Es ist unter Politologen völlig unstrittig; wenn bürgerliche Parteien sich den Positionen von Nazis annähern, nehmen sie ihnen nicht etwa die Themen („wir dürfen Migration nicht der AfD überlassen“), sondern machen diese Themen größer, salonfähig und stärken Rechtsaußen.

[….] Merz zündelt! Die Aberkennung der Staatsbürgerschaft wäre ein Bruch mit der histor. Verantwortung. Aus guten Gründen ist das im GG nicht möglich. Juden/Oppositionelle waren unter den ersten Ausgebürgerten 1933. Nun das bei dopp. Staatsbürgerschaft zu tun, ist völkische Politik [….] Mit Vorschlag, die (doppelte) Staatsbürgerschaft abzuerkennen, schürt Merz nicht nur -rassistische-Vorurteile von "Migranten"als besonders gewalttätig, sondern er schafft auch Deutsche 1.&2. Klasse. Das ist völkisch! Letztere, die mit "Migrationsgeschichte", sind immer Deutsche unter Vorbehalt.  [….]

(Jürgen Zimmerer, 05.01.2025)

Wer völkisch redet und den Slang des Bernd Höcke plagiiert, schadet seiner eigenen Partei und nützt der AfD. Kann Merz wirklich so wahnsinnig dumm sein, das immer noch nicht begriffen zu haben, obwohl ihm das bei jeder Wahl bewiesen wird?

Ich fürchte nicht. Es ist schlimmer; Merz redet so, weil er selbst so denkt.

[…..]  Vor einem Jahr gingen wir wegen der A*D auf die Straße, weil sie millionenfache Abschiebung plante. - Jetzt haben wir eine CDU, die das nur anders verpackt, aber im Prinzip den gleichen Mechanismus vorschlägt: Ausbürgern […..]

(Marc Raschke, 05.01.2025)

Der CDU und der CSU ist genauso wenig zu trauen, wie der AfD. Spätestens jetzt, wäre es Zeit für einen Aufstand der Anständigen in der CDU. Offenbar gibt es aber niemanden mehr, der sich gegen den Weg Browntown auflehnen möchte.

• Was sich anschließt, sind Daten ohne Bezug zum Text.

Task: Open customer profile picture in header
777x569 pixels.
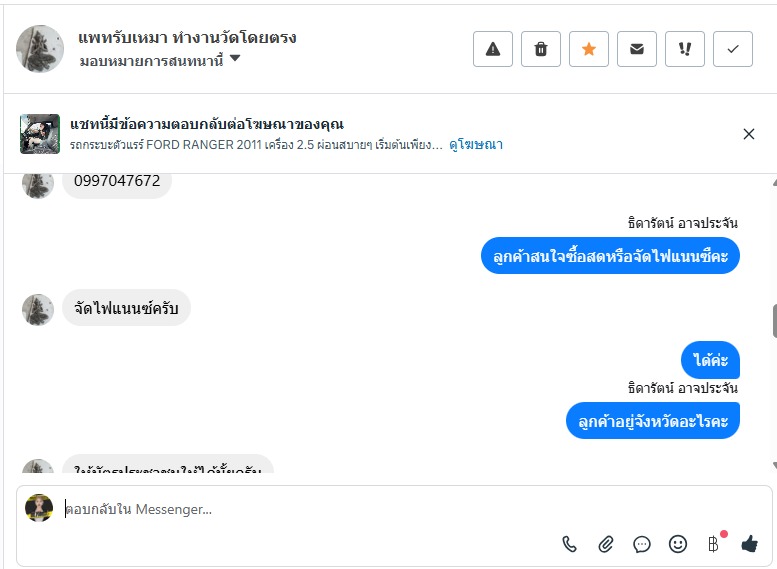Action: [40, 49]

[….]  Der Vorschlag von dem Mann, der glaubt im Februar Kanzler zu werden, ist nicht besonders weit von dem entfernt, was vor einem Jahr durch die Correctiv-Recherche veröffentlicht wurde. Aberkennung der Staatsbürgerschaft ist ein zentrales Mittel rechtsextremer Bereinigungsfantasien. [….] Das beruht natürlich darauf, dass man glaubt, es gäbe im Blut doch irgendwie etwas ,Deutsches‘, was sich von allen anderen unterscheidet, weshalb man Menschen unterschiedlich behandeln kann.

Das ist die Naziesoterik, die Europa in die größte Katastrophe des 20. Jahrhunderts gestürzt hat. [….] Der Glaube, Menschen unterscheiden sich in ihrem Blut und werden dadurch hierarchisiert.

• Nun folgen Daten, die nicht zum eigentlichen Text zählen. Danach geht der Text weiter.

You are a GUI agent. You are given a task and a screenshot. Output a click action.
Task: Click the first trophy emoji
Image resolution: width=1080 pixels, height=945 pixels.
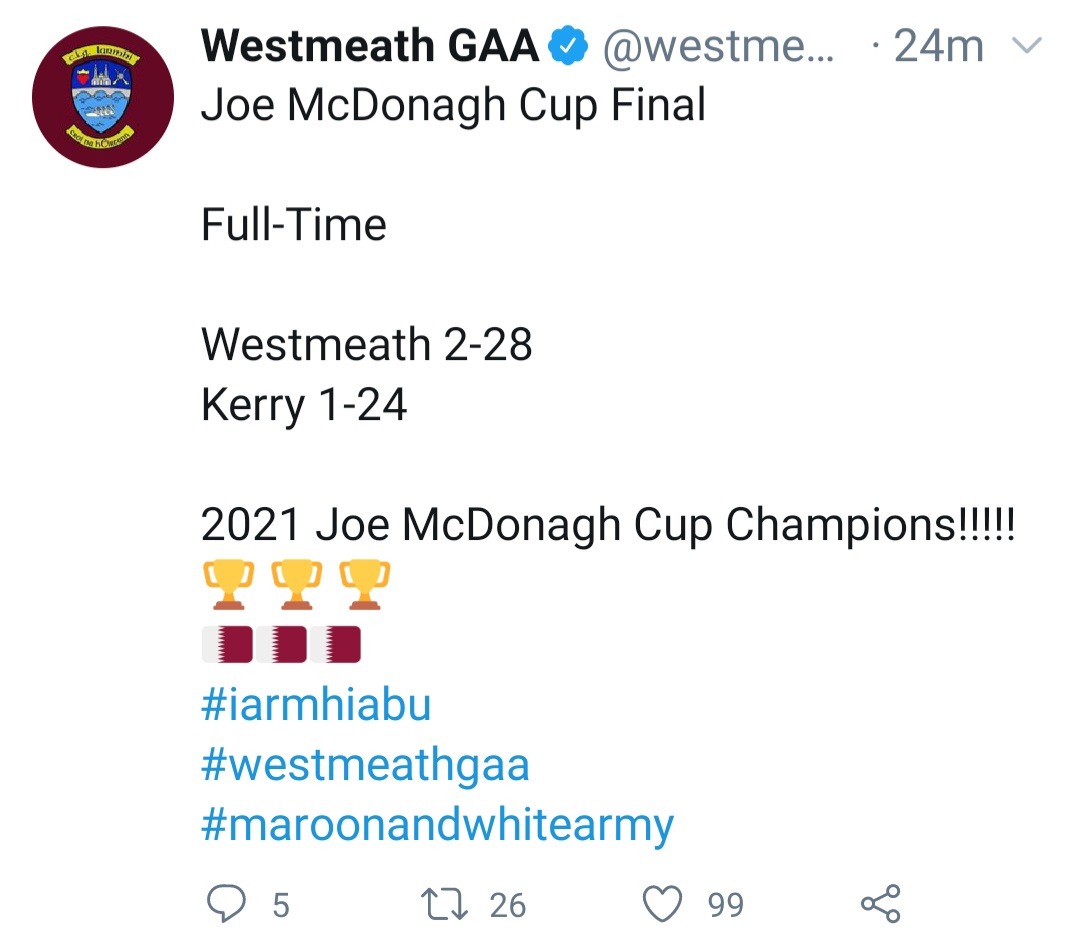[x=229, y=584]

Denn Merz sagt ja nicht - Doppelstaatler und Menschen, die mal eine andere Staatsbürgerschaft hatten, werden diese bei Straffälligkeit verlieren, Menschen, die immer schon eine dt. Staatangehörigkeit hatten, [….] verlieren ihre Bürgerrechte.

(Nicht, dass ich das einen akzeptablen Vorschlag fände, das ist ja klar…)

Merz hierarchisiert. Menschen, die nicht von Anfang an eine deutsche Staatsbürgerschaft hatten, dürfen anders behandelt werden.  Rechtsextreme sprechen offen aus, dass sie die doppelten [….] Staatsbürgerschaften nutzen möchten, um die deutsche abzuerkennen. Das wurde in Potsdam besprochen, das wurde auch bei der bayerischen AfD beschlossen. [….]

(Anne Rabe, 05.01.2025)

Mein Aufruf an alle Anständigen in Deutschland: Wählt nicht CDU, nicht CSU, nicht BSW, nicht FDP, nicht AfD! Merz darf niemals Kanzler werden!